In deze zaak heeft de Rechtbank Zeeland-West-Brabant op 26 januari 2024 uitspraak gedaan in een beroep tegen een verkeersboete die was opgelegd aan [betrokkene] B.V. De boete was opgelegd voor het verkeerd parkeren van een bromfiets op de Spoorlaan in Tilburg op 6 september 2022. Betrokkene heeft tegen de boete beroep ingesteld bij de officier van justitie, die het beroep ongegrond verklaarde. Hierna heeft betrokkene beroep ingesteld bij de kantonrechter.
Tijdens de zitting op 26 januari 2024 is de zaak behandeld. De gemachtigde van betrokkene, mr. M. Lagas, voerde aan dat de gedraging niet had plaatsgevonden en dat betrokkene onterecht als kentekenhouder was beboet. Hij verwees naar een huurovereenkomst en stelde dat de boete ten tijde van de verhuur was opgelegd. De zittingsvertegenwoordiger, mr. A. de Vreeze, betwistte deze stelling en stelde dat de huurovereenkomst al was beëindigd voordat de boete was opgelegd.
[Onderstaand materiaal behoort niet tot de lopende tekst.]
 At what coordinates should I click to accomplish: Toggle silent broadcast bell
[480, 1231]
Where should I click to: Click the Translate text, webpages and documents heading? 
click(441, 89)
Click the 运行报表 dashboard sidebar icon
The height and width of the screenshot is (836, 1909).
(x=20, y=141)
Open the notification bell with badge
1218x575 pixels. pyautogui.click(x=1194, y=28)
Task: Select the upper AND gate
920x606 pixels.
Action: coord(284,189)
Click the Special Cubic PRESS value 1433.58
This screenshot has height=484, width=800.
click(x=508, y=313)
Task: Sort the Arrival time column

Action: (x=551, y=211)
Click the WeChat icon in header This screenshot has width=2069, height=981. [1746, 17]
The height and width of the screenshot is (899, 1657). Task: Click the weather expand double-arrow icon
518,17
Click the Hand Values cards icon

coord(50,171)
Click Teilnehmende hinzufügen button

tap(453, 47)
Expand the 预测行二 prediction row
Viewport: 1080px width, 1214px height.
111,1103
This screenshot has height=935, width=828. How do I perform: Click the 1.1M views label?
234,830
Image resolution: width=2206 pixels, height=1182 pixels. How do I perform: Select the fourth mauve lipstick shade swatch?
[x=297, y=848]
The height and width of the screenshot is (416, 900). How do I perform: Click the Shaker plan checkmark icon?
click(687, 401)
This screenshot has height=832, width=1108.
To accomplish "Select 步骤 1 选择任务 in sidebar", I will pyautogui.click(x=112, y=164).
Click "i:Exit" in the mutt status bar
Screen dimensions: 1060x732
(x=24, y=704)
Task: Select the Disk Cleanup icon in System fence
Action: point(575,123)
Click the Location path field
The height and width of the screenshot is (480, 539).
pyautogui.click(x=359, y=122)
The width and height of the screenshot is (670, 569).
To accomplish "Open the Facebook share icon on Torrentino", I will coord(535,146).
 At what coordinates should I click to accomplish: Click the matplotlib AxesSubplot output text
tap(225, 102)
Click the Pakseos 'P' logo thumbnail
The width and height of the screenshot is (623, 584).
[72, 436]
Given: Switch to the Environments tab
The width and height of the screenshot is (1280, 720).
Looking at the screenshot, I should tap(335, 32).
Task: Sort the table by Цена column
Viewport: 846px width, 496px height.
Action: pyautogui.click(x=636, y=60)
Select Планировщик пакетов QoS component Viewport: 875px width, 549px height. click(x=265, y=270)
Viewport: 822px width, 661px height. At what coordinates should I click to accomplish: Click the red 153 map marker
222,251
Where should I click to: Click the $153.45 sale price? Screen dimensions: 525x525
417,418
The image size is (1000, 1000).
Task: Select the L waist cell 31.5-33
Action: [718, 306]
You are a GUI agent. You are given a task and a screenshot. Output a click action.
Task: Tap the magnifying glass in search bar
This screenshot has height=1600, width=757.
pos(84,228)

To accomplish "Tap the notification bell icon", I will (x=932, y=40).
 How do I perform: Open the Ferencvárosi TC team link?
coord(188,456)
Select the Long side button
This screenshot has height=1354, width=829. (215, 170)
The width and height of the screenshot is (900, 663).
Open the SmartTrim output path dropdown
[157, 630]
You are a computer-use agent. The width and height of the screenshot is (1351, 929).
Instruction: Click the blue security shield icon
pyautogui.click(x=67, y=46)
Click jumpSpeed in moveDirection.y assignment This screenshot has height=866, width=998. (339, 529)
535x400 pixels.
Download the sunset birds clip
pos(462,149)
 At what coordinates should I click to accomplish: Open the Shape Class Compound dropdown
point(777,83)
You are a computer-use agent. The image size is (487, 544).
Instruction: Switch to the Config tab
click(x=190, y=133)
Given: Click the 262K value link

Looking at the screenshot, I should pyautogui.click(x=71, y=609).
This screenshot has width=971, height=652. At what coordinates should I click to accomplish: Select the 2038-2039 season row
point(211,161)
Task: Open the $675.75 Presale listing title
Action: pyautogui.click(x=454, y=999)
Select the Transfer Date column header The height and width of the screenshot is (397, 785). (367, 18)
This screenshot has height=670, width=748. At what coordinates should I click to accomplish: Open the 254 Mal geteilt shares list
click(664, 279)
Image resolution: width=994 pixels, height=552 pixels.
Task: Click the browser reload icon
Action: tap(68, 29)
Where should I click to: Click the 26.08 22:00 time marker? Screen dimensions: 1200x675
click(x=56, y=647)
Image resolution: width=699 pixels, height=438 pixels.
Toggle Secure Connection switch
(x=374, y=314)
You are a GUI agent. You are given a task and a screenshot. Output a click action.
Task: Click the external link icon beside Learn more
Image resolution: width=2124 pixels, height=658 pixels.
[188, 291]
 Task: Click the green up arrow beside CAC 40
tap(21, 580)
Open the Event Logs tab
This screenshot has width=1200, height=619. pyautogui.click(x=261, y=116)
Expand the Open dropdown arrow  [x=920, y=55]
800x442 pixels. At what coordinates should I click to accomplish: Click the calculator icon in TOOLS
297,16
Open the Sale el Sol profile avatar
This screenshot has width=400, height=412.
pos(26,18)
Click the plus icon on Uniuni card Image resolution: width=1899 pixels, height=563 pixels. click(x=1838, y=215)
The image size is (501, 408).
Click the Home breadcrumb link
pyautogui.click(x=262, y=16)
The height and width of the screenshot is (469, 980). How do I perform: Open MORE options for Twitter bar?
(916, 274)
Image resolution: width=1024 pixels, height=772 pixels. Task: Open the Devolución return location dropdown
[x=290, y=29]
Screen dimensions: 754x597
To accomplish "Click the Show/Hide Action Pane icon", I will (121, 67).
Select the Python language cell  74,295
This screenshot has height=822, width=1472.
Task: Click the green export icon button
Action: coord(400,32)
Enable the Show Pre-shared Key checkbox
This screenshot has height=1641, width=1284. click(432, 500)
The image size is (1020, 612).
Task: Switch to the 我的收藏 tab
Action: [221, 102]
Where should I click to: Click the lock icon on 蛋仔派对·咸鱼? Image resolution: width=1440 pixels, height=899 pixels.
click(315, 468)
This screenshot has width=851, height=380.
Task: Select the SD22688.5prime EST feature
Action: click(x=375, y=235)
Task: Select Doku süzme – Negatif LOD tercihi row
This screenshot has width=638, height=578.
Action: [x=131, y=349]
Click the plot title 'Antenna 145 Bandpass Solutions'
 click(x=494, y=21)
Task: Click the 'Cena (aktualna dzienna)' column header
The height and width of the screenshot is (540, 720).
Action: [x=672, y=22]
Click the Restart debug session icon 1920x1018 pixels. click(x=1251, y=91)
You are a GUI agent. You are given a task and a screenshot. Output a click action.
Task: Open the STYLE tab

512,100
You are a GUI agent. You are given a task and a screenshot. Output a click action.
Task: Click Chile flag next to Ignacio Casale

De kantonrechter oordeelde dat uit het dossier bleek dat de gedraging waarvoor de boete was opgelegd, daadwerkelijk had plaatsgevonden. De verklaring van de verbalisant en de bijgevoegde foto’s gaven voldoende grondslag voor deze vaststelling. De kantonrechter concludeerde dat de boete terecht aan betrokkene was opgelegd, aangezien de huurovereenkomst niet meer van toepassing was op het moment van de gedraging. Het beroep werd ongegrond verklaard en het verzoek om proceskostenvergoeding werd afgewezen.